Grünen-Bürgermeister freut sich auf Opposition: "Die A 100 war unverhandelbar"

Kreuzbergs Bürgermeister verteidigt harte Linie bei den Koalitionsverhandlungen und kündigt starke Opposition gegen Rot-Schwarz an - etwa beim Thema Mieten.

Weiterbau? "Unverhandelbar", sagt Grünen-Bürgermeister Franz Schulz. Bild: dapd

taz: Herr Schulz, ist die grüne Standhaftigkeit in der Frage der A 100 entscheidender als eine grüne Mitgestaltung der Stadt?

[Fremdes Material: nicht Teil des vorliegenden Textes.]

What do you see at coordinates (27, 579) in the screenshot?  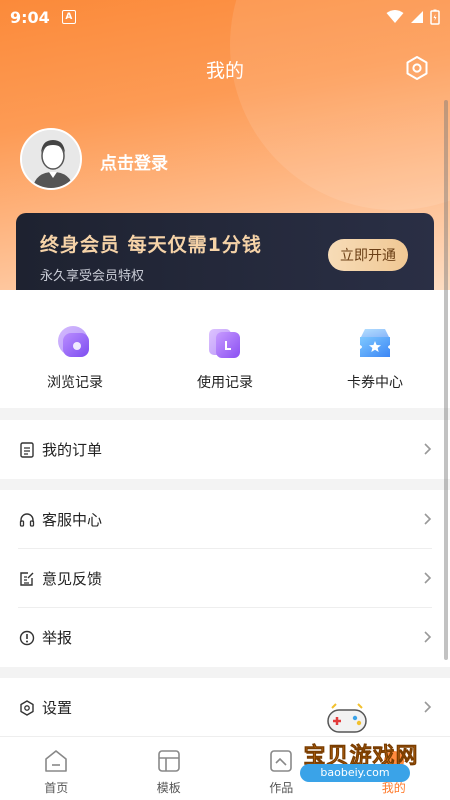 I see `edit-document-icon` at bounding box center [27, 579].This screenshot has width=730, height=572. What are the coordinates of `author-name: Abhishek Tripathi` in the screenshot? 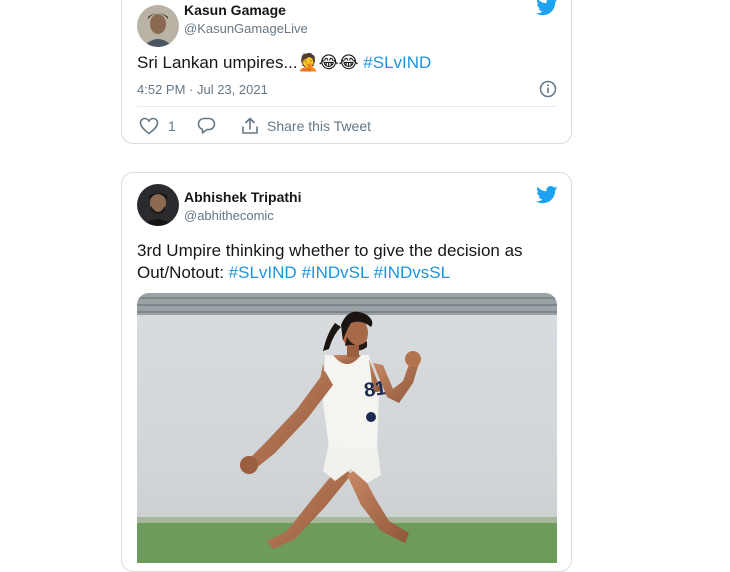 It's located at (242, 197).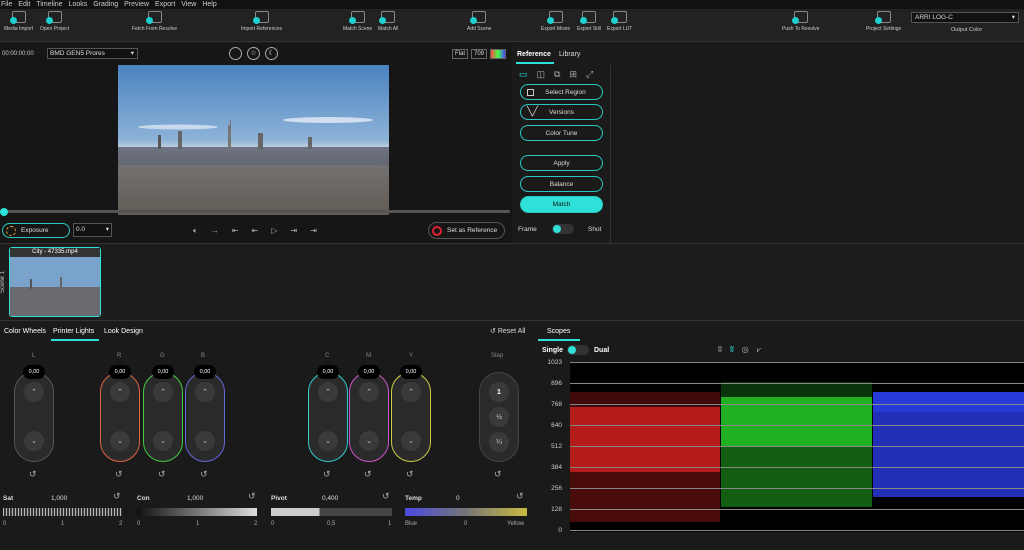  I want to click on sat-reset-icon: ↺, so click(117, 496).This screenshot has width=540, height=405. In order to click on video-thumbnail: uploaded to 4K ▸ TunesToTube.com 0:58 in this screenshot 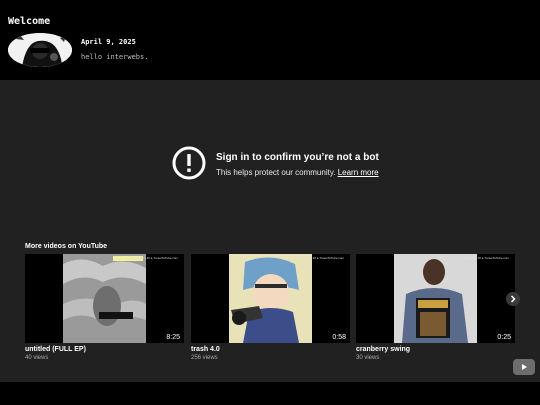, I will do `click(270, 298)`.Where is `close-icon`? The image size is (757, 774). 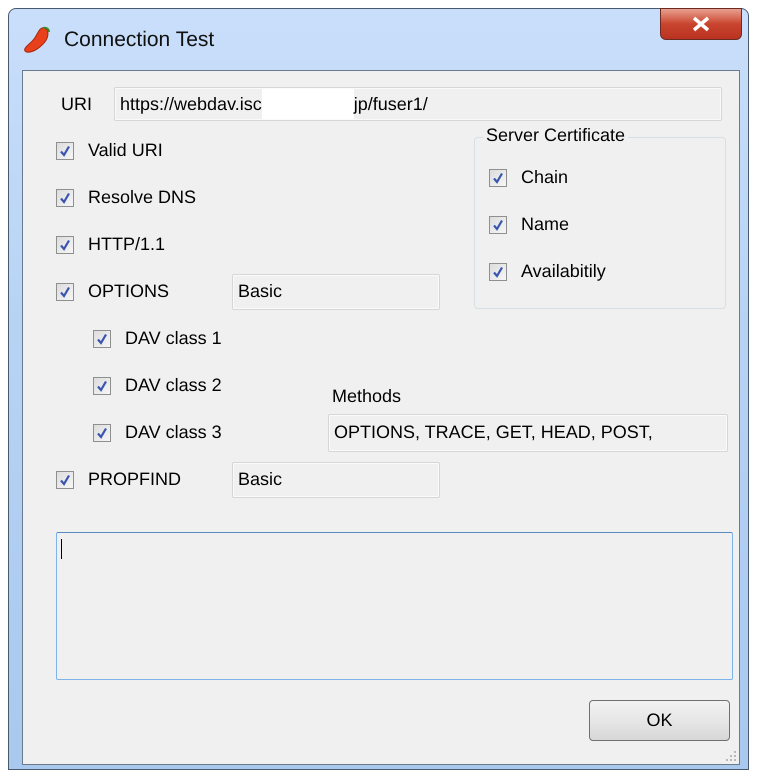 close-icon is located at coordinates (701, 24). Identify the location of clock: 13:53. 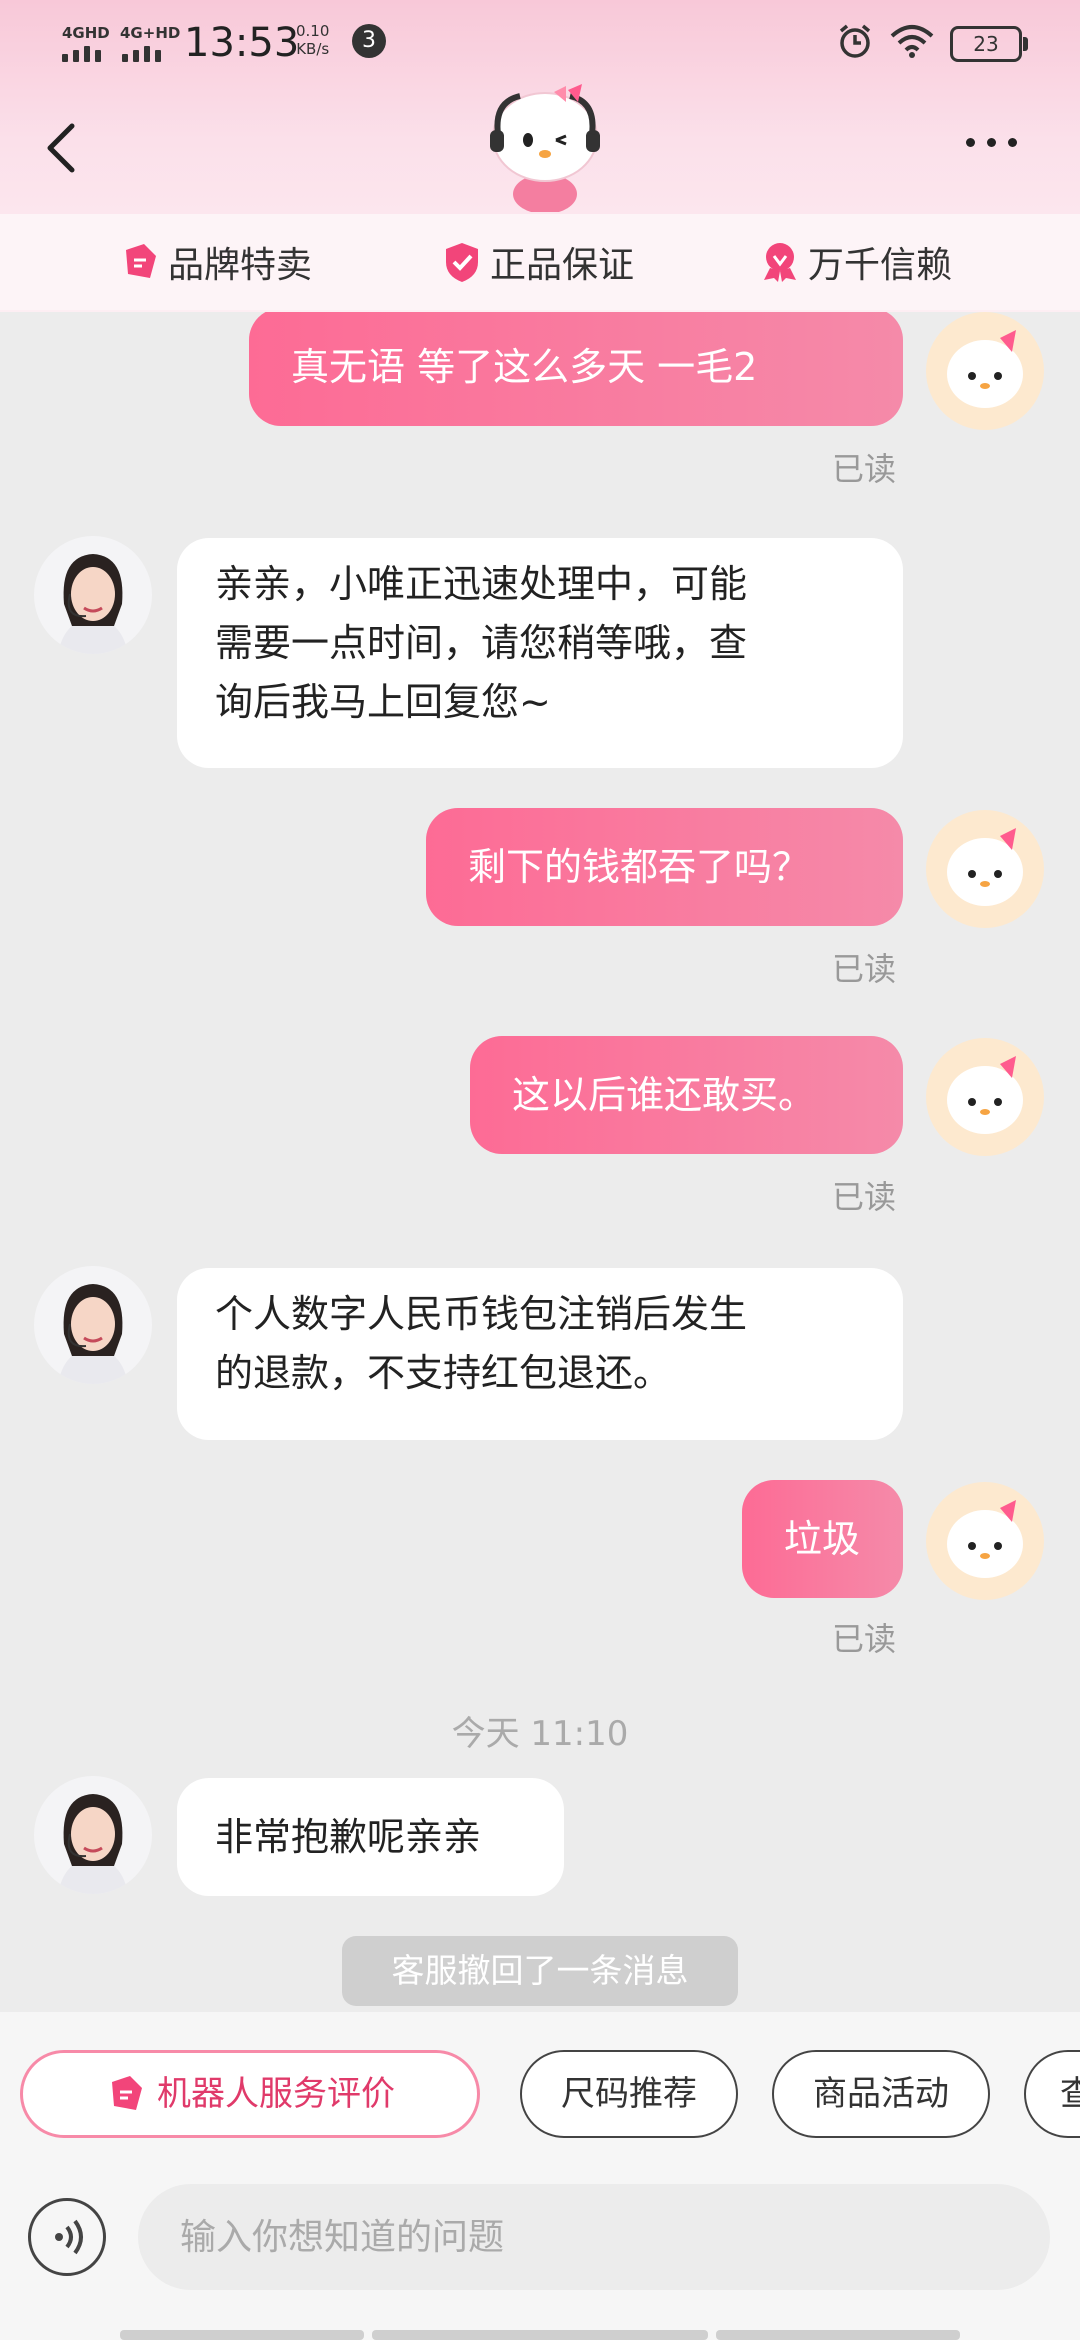
(242, 43).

Franz Schulz: Zuerst mal: Es war Klaus Wowereit, der die Koalitionsrunde abgesagt hat. Zum Zweiten ging es nicht nur um die A 100, sondern um die zentrale Frage, wie wir städtische Mobilität künftig gestalten wollen. Der Stopp der A 100 war ein Essential der Grünen, wie es die beitragsfreien Kita-Jahre für die SPD waren. Da sind wir auch nicht gekommen und haben gesagt: Schafft das wieder ab.

War die A 100 wirklich so wichtig? Ihr Kollege Christian Ströbele spricht von einem "wichtigen Punkt, keinem Essential".

63, seit 2006 grüner Bürgermeister in Friedrichshain-Kreuzberg. Im Fall einer Zustimmung zur A 100 drohte er, die Grünen zu verlassen.

Meiner Ansicht nach war dieser Punkt unverhandelbar. Ich denke, die Wähler wollen, dass Versprechen auch nach Wahlen eingehalten werden. Es hätte der Partei das Genick gebrochen, hätten wir hier nachgegeben. Ich habe zuletzt viele, viele Stimmen im Bezirk gehört, die gesagt haben: "Wenn ihr bei der A 100 umfallt, haben wir euch das letzte Mal gewählt!" Das habe ich in dieser Intensität in den letzten 20 Jahren nicht erlebt.

Jetzt kommt die A 100 trotzdem. Und Rot-Schwarz obendrauf.

Ob die A 100 kommt, wollen wir erst mal sehen. Es gibt ja weder Gelder im Bundeshaushalt, noch ist klar, wie die Verkehrspolitik nach der Bundestagswahl 2013 aussieht. Und die Grünen werden auch in der Opposition weiter mit den Bürgerinitiativen gegen den Weiterbau kämpfen.

Wäre das nicht absurd: Rot-Grün scheitert an einer A 100, die nie kommt?

Ebendeshalb hatte unsere Verhandlungskommission versucht, Zeit zu gewinnen in dieser Frage. Das ist misslungen.

Hat Ihr Parteiflügel, die linken Grünen, mit seinem kategorischen Nein zur A 100 und der Festlegung auf Rot-Grün vor der Wahl alles vermasselt?

In beiden Fällen war eine Klarstellung absolut richtig. Eher noch kam sie zu spät. Erst durch verunsicherte Grünen-Wähler sind die Piraten so stark geworden. Die Strategie, die Grünen in die Mitte zu rücken und ein Bündnis mit der CDU offenzuhalten, hat sich da gerächt. Ich habe das von Anfang für falsch gehalten, weil die Grünen dadurch an Profil verlieren.

Die Grünen sind nach 2001 und 2006 jetzt zum dritten Mal an der SPD gescheitert: Ist Ihre Partei regierungsuntauglich?

Alle drei Male hat für die SPD Klaus Wowereit die Verhandlungen geführt. Ich bin überzeugt, dass er nie Interesse an Rot-Grün hatte. Solange er die SPD führt, wird Rot-Grün unmöglich sein.

Also künftig Schwarz-Grün?

Nein. Aber etwa eine Koalition mit der Linkspartei darf für die Grünen kein Tabu sein. In Friedrichshain-Kreuzberg funktioniert diese Zählgemeinschaft seit Jahren.

In der Opposition sind Grüne, Linke, Piraten. Was ist von dem Linksblock zu erwarten?

Ich sehe das als große Chance, als Grüne das eigene Profil zu schärfen und aufzuzeigen, dass die SPD in der Regierung längst keine linke Politik mehr macht. Der Druck der Opposition auf Rot-Schwarz wird enorm sein. Wenn beide etwa in der Mietenpolitik so untätig bleiben, wie zu befürchten ist, werden sie es sehr, sehr schwer haben. Denn jetzt sitzen in der Opposition durchweg Parteien, die in der Lage sind, die Bürger zu mobilisieren.